Endoscopic ultrasound (EUS)-guided transmural drainage (EUS-TD) was recently developed and has proven to be a useful alternative approach for various intra-abdominal conditions [1]
[2]
[3]. In this procedure, an intrathoracic passage should be avoided, because it causes severe complications, such as mediastinitis [4]
[5]. Unfortunately, however, it is difficult to confirm whether a puncture route can be used to pass the thorax using EUS observation alone when approaching from the gastric cardia. Here, we describe the usefulness of clip anchoring at the esophagogastric junction to minimize the risk associated with intrathoracic passage.
A 66-year-old man presented with a high fever after hepatectomy for hepatocellular carcinoma. The contrast-enhanced computed tomography (CT) scan showed fluid collection with gas, indicating an intra-abdominal abscess at the omental bursa ([Fig. 1]). Although there was no appropriate route for extracorporeal insertion, a curvilinear echoendoscope clearly showed the abscess just beneath the gastric cardia. Using a forward-viewing endoscope, two clips were placed at the esophagogastric junction, avoiding the hiatal hernia ([Fig. 2 a]). A 19-gauge needle was then inserted into the abscess cavity under EUS guidance and fluoroscopic observation at a point distal to the clips ([Fig. 2 b]). Next, a 6-Fr naso-abscess catheter and 7-Fr double-pigtail stent were inserted ([Fig. 2 c], [Video 1]).
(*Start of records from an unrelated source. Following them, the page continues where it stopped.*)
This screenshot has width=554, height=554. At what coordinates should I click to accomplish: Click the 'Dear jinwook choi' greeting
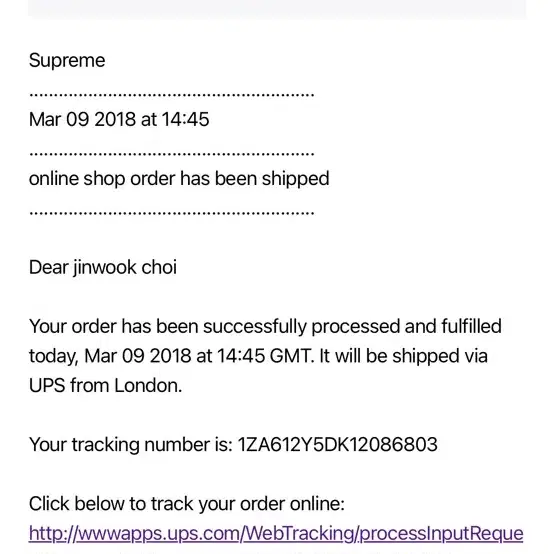tap(102, 267)
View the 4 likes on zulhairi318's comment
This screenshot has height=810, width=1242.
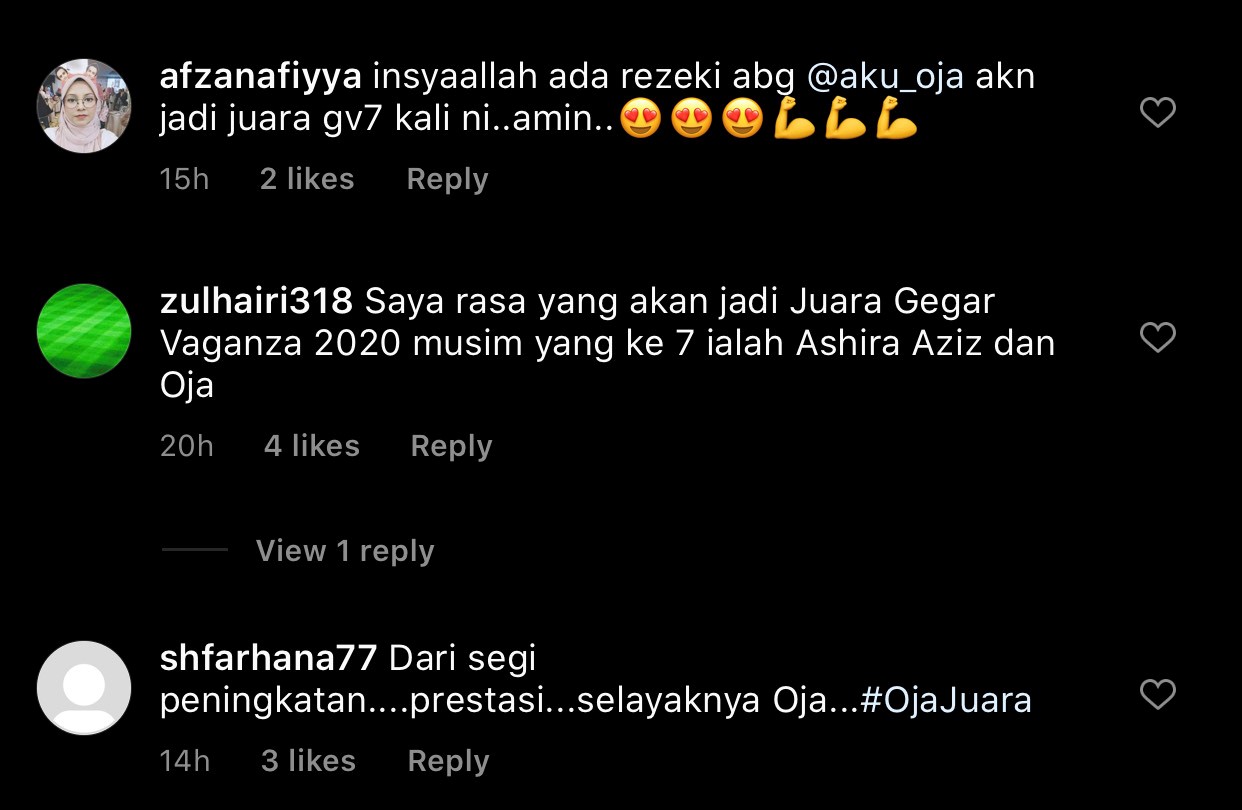311,446
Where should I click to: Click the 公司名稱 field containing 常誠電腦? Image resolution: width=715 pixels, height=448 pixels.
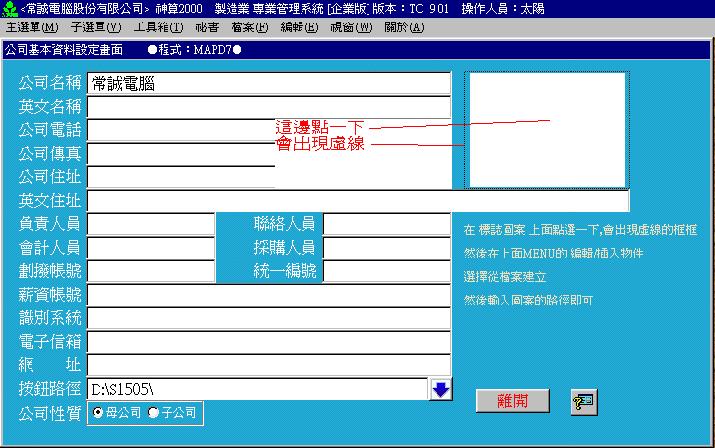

Fig. 1 Computed tomography scan showing a 7-cm omental bursa abscess adjacent to the stomach (arrows).
Fig. 2 Drainage procedure. a Two clips were placed at the esophagogastric junction. b A 19-gauge needle (arrowheads) was inserted into the abscess cavity at a point distal to the clips (arrow). c A 6-Fr naso-abscess catheter (black arrows) and a 7-Fr double-pigtail stent (arrowheads) were then inserted into the abscess cavity through the puncture point distal to the clips (white arrow).
Video 1 The esophagogastric junction was marked with two clips. Endoscopic ultrasound-guided transmural drainage was performed by inserting a needle at a point distal to the clips, and placing a naso-abscess tube and double-pigtail stent into the abscess under fluoroscopic observation. Video still image Fluoroscopic image showing the puncture point positioned distally to the clips (allow).
The patient’s condition quickly improved the next day, and the naso-abscess catheter was removed on the fifth day without any complications.
A CT scan approximately 5 weeks later showed complete resolution of the abscess ([Fig. 3 a]). The puncture point was endoscopically reconfirmed at a point distal to the clip, which was located at the esophagogastric junction ([Fig. 3 b]), and the stent was removed.
Fig. 3 Follow-up at 5 weeks. a Computed tomography scan showing the stent (arrowheads) placed through the intra-abdominal route, and the resolved abscess. b Reverse viewing endoscopic image showing the double-pigtail stent (arrowhead) inserted at a point distal to the clip (arrow) at the esophagogastric junction.
The clips do not physically anchor anything in this procedure, but they do anchor a virtual track of insertion and make EUS-TD at the gastric cardia safer.